Thank you for writing this.
This is beautiful. It brought a tear to my eye.

The last sentence felt a little awkward maybe just a simple re-wording like - This was their routine on most days....might help it to flow better.

You did an excellent job with a difficult dialogue. You also made a great connection with the reader, pulling me into the story. Keep on writing!
05/01/10
I liked the dialogue and felt the connection as Shann said.

I'm just a beginner myself, so not sure if it's just me, but one thing I noticed was this sentence - I may have Cerebral Palsy which makes it difficult for me to physically write or speak.

I remember seeing in one of Jan's classes in the forum - talk about in a regular conversation to make it real and not try to describe too much and to try to let the reader figure things out.. etc..

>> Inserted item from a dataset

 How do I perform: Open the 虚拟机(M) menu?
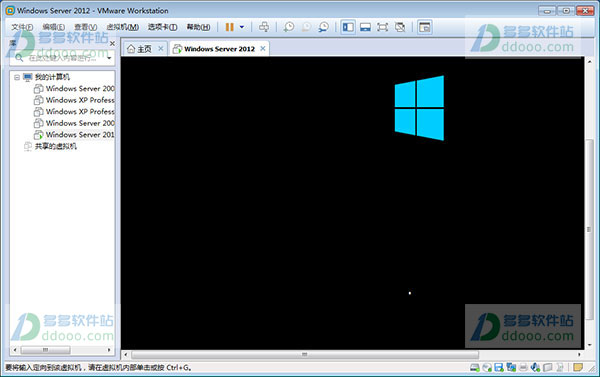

So between him and his assistant, would that statement actually need to be said. Plus it was mentioned in the next paragraph that he had cerebral palsy.

Just a thought, but I enjoyed the story, Thanks!
Refreshingly different and eye opening. The assistant's patience and the disadvantaged bosses fortitude are impressively touching. Thought you did a very good job with the dialogue also.
05/03/10
You did a good job of portraying both the difficulty of speaking with CP, and your writer's own inner struggles.

There was at least one place where you switched from present tense to past, and I noticed a few punctuation problems.

This was a very creative way to address the topic.
The story-line makes for an interesting read. Well done.